Tales From The Edge Of My Living Room
I’m still here and still reeling.
Brexit and the election of General Trump has numbed me into critical silence. Also for personal reasons barely known only to me I have been on a social media and blogging sabbatical, but this mini break has still been creative. I have been writing songs, poems and short stories, squirrelling them away in a literal and metaphorical scrap book ready for a rainy day. I’ve been watching the world and reading books, absorbing and creating. I felt the blogging urge today so I thought I would share with you a few of my thoughts and updates.
I received Crow by Ted Hughes for Christmas and I’m in awe of its black and bleak genius. The words and images leap menacingly off the page leaving me smiling at what a dark conjurer Hughes was. His words have renewed my hunger for poems that tell stories and that don’t always conform.
I have almost completed the 2nd draft of my long gestating novel and soon it will be ready to be read by a couple of selected readers for feedback, then I will travel forward in time to see whether I ever get a publisher or not. If I do I will put extra effort in to finish the book ready for its glorious release. Of course it is also possible that having seen my own successful future that I will rest of my laurels and put less effort in, changing the course of my own future, which in turn may cause a space-time paradox, which is kind of cool.
I have written a few songs that seem to be part of the same theme and the songs seem adamant that I should record them and release them as an E.P. Maybe this will happen. More importantly I have a title for this collection of songs and because I like commercially non-viable titles my provisional name for the record is:
Nursery Rhymes and Terrible Crimes (How I caused and subsequently survived the Trumpocalypse)
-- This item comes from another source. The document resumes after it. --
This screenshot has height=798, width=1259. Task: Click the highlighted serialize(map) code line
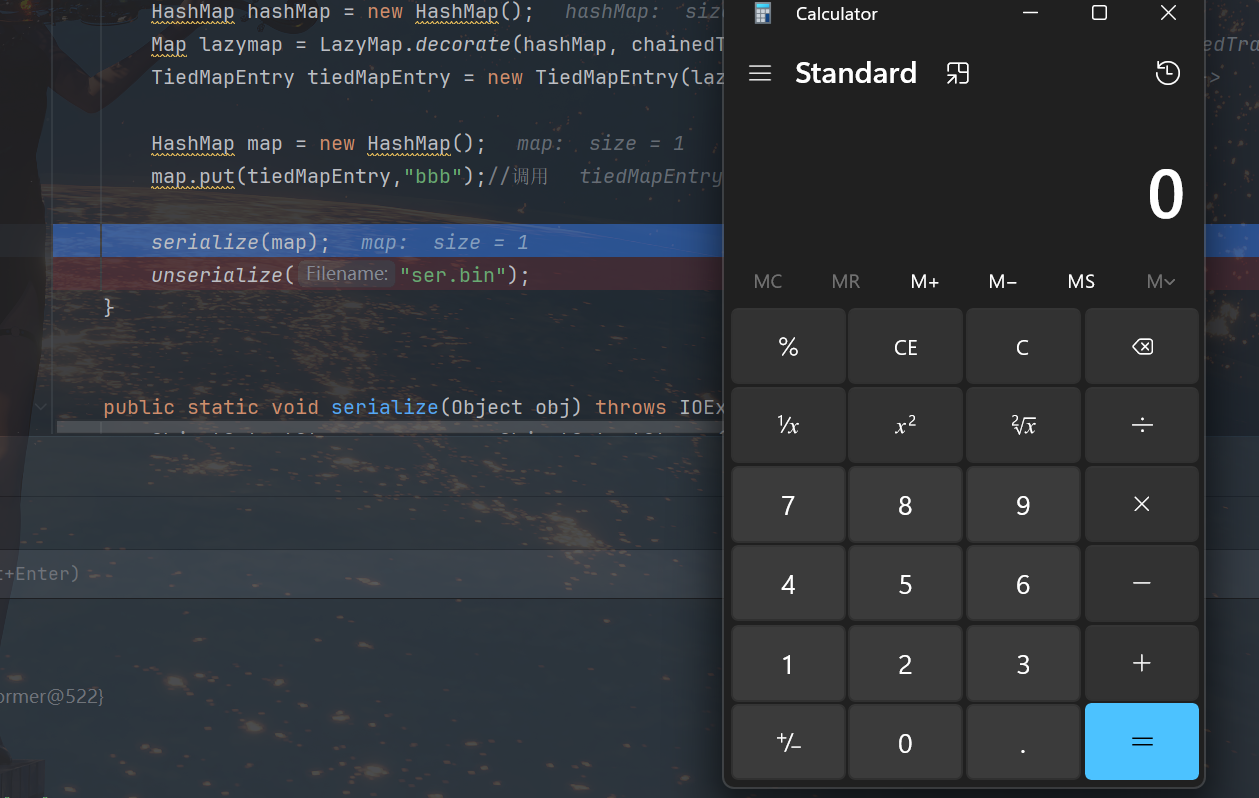click(x=240, y=242)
I’m also writing Aardvark Tales Part Two. As we speak Aardvark is nagging me for more pages. It will have a lot more pictures and it will be a paperback. That’s all for now. I need to retreat back into my fall out shelter but I’ll leave you with a poem.
The Black Dog Nebula
He’s not alright
You can see it in his eyes
He felt like an alien
Sent to the planet normal
he thought he spoke the same language but his words came out tangled, ready to be wrestled and misconstrued
His home world, Fragment, was in the black dog nebula
It felt good to have come out, at least to himself
But he was still afraid of the scrutiny
He’d opened a trap door and now he couldn’t close it again and the monsters were calling to him
and the laughter
the laughter was the worst part
chilling and chiding, like joke shop chattering teeth clattering against his ability to cope
Why he’d been sent on this mission he didn’t know
His telegram asking for more intel had been lost by yodel, all he had was a card saying “sorry we missed you.”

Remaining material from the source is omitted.